--- WRITTEN EXERCISE ---
Can you retype the data below word for word, leaving out the pictures?

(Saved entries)
• • •

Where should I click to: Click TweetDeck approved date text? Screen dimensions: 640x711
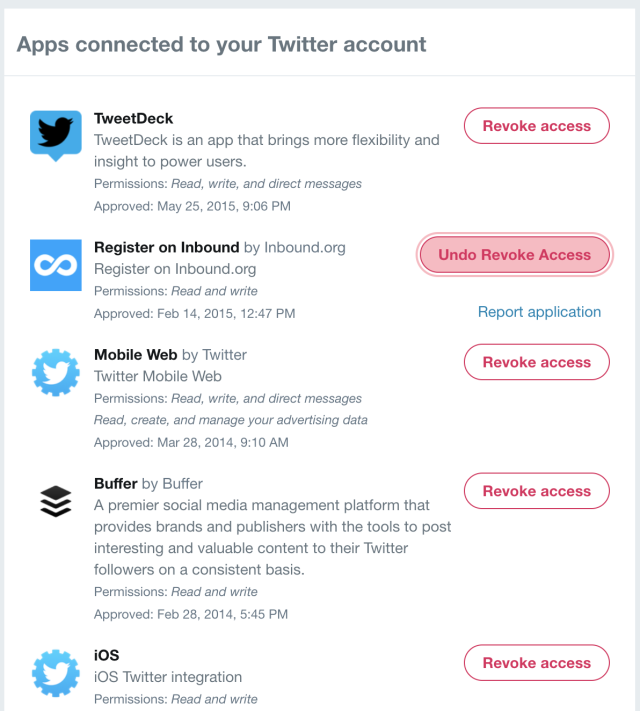click(x=192, y=206)
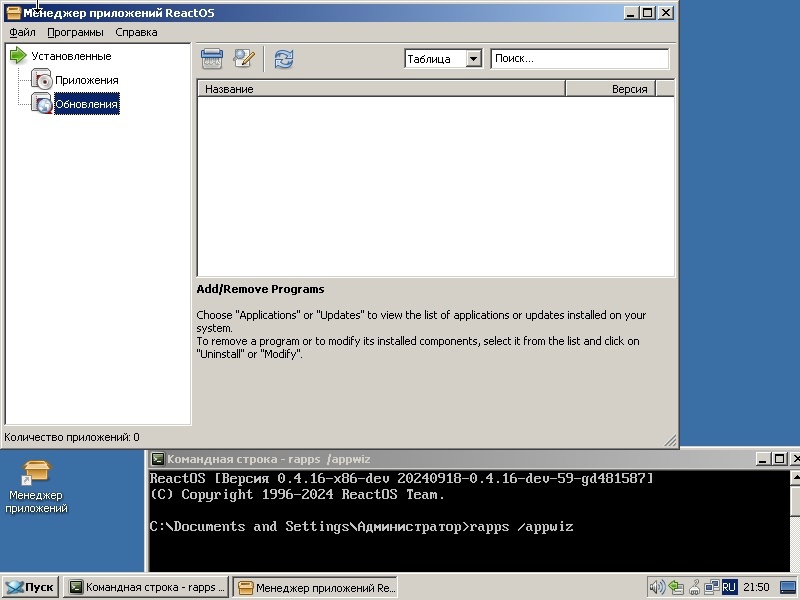Select the Uninstall toolbar icon
800x600 pixels.
point(210,59)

• • •

--- RESPONSE TO THE EXERCISE ---
Where should I click to: Click TweetDeck approved date text? Screen dimensions: 640x711
click(x=192, y=206)
Select the Uninstall toolbar icon
800x600 pixels.
point(210,59)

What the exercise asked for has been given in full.